Who would have thought that the election of Donald Trump as the 45th President of the United States will have a great impact in the symbolic Doomsday Clock?
The Bulletin of Atomic Scientists has recently announced that the Doomsday Clock is now 2 ½ minutes closer to "midnight."
Members of the Bulletin noted that the decision to move the clock 2 minutes and 30 seconds closer to the fall of man was made after the international community failed to mitigate some of humanity's most pressing issues, including nuclear weapons and climate change. Additionally, the decision of the Bulletin was also influenced by the recent result of the U.S. presidential election.

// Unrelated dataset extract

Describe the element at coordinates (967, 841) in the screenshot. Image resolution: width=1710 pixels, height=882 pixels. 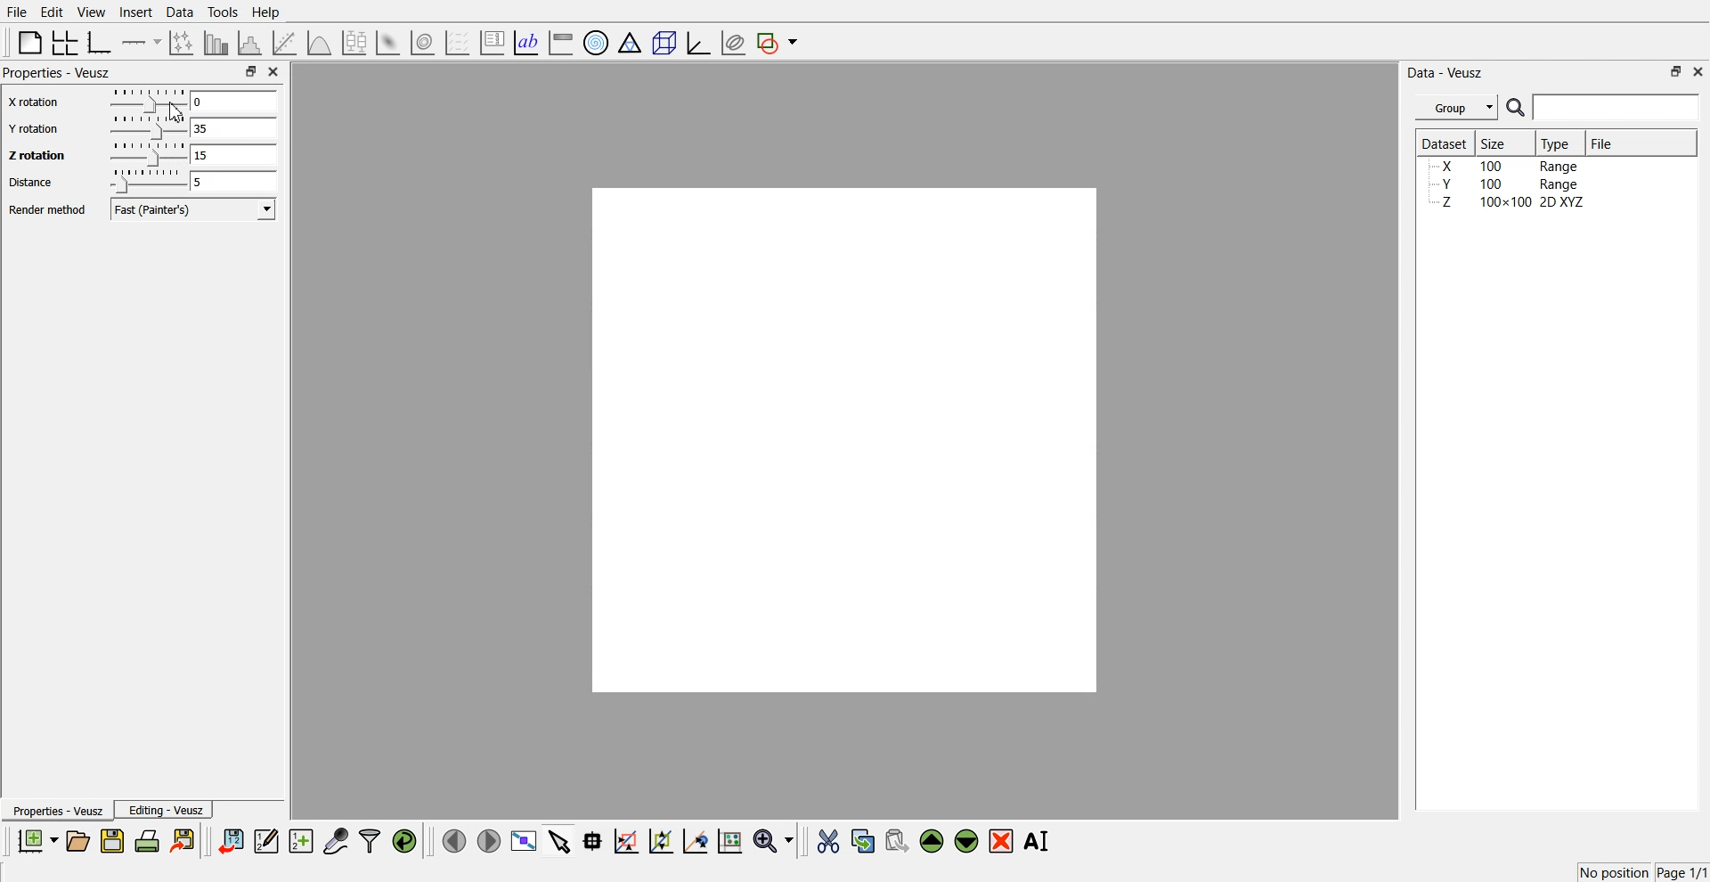
I see `Move down the selected widget` at that location.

"Never before has the Bulletin decided to advance the clock largely because of the statements of a single person. But when that person is the new president of the United States, his words matter," wrote theoretical physicist Lawrence M. Krauss and retired Navy Rear Adm. David Titley, in a New York Times op-ed.
"He has made ill-considered comments about expanding and even deploying the American nuclear arsenal. He has expressed disbelief in the scientific consensus on global warming."

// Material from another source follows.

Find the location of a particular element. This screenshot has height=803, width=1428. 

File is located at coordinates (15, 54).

Since its inception in 1947, the Doomsday Clock has become an iconic symbol representing how close and vulnerable humans are to inadvertently ending the world, which is symbolized the word "midnight".
The clock has wavered between two minutes and 17 minutes in the last 70 years. However, the clock has never been this close to midnight since 1953, when the U.S. tested their first thermonuclear device, followed by the hydrogen bomb test of the former Soviet Union.
Aside from Donald Trump, other factors that forced the moving of the doomsday clock include the persistent development of nuclear weapons by North Korea. The growing conflict between Russia and the U.S., which holds most of the world's nuclear arsenals also played a role to decision of the Bulletin.
Furthermore, the mixed results of the global efforts to address the problem of climate change also contributed to the Doomsday Clock.